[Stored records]
○ ○ ○ ○ ○ ○ ○

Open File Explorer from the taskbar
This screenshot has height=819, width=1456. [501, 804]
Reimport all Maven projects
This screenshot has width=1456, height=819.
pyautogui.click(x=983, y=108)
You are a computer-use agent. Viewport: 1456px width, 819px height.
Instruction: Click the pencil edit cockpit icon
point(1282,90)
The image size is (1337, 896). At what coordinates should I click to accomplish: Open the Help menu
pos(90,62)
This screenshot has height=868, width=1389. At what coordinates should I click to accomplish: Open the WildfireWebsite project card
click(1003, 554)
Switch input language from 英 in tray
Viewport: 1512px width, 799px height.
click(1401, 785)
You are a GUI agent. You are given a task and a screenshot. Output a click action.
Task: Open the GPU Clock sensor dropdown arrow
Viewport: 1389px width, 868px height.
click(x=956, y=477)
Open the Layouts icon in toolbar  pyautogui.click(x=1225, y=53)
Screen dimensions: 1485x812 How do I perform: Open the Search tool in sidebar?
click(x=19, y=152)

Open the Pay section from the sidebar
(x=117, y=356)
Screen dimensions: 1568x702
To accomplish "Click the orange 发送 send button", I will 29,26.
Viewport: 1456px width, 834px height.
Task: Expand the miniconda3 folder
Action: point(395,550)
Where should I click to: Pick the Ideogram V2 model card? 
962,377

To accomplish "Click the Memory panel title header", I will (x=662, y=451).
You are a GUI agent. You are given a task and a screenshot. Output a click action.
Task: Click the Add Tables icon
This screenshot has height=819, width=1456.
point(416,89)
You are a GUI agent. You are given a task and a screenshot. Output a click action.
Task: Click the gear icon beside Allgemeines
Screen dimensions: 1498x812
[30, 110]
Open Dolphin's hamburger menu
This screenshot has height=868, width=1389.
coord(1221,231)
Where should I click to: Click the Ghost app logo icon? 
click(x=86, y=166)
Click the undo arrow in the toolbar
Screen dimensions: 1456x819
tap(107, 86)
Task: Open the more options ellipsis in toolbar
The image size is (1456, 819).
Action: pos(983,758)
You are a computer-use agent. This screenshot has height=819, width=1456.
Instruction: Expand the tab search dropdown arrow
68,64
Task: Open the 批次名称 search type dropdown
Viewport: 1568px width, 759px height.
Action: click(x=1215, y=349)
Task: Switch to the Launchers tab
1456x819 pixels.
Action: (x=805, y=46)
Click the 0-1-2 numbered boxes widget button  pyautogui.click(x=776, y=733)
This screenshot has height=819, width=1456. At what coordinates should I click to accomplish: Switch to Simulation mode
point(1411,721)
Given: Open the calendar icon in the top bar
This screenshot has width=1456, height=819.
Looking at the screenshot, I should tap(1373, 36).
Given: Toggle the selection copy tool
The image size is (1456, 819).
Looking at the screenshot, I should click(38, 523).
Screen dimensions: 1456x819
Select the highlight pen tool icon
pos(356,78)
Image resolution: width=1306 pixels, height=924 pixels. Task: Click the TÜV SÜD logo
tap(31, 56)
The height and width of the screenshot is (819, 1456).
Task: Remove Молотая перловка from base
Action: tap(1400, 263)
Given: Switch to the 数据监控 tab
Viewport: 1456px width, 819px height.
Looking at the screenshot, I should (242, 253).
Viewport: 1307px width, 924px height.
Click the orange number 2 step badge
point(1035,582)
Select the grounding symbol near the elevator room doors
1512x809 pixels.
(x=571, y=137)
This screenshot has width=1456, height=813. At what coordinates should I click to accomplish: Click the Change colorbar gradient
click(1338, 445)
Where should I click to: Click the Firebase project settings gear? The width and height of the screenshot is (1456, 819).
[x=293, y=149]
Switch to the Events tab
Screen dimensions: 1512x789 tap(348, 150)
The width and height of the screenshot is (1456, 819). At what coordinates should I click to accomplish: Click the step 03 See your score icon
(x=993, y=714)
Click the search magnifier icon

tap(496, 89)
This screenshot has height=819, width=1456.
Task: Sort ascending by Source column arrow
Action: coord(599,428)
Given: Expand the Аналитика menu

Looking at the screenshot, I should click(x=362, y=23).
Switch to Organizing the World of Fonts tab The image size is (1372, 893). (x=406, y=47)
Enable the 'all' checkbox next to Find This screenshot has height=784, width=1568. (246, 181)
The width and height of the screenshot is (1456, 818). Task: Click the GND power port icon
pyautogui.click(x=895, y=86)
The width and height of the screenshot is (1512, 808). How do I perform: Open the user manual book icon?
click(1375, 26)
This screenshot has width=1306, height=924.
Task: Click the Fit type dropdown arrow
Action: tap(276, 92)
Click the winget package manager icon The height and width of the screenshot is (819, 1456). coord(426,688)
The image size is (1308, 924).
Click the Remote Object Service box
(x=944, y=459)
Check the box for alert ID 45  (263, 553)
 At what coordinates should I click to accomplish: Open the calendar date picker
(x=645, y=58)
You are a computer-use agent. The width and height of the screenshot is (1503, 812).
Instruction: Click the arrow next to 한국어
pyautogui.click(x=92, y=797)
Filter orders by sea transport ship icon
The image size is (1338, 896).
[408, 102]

○ ○ ○ ○ ○ ○ ○

**ABOUT THIS EXERCISE**
Lines containing the word "computer": how many are there in the data above? Reply with only that number.

**ANSWER TO THE EXERCISE**
3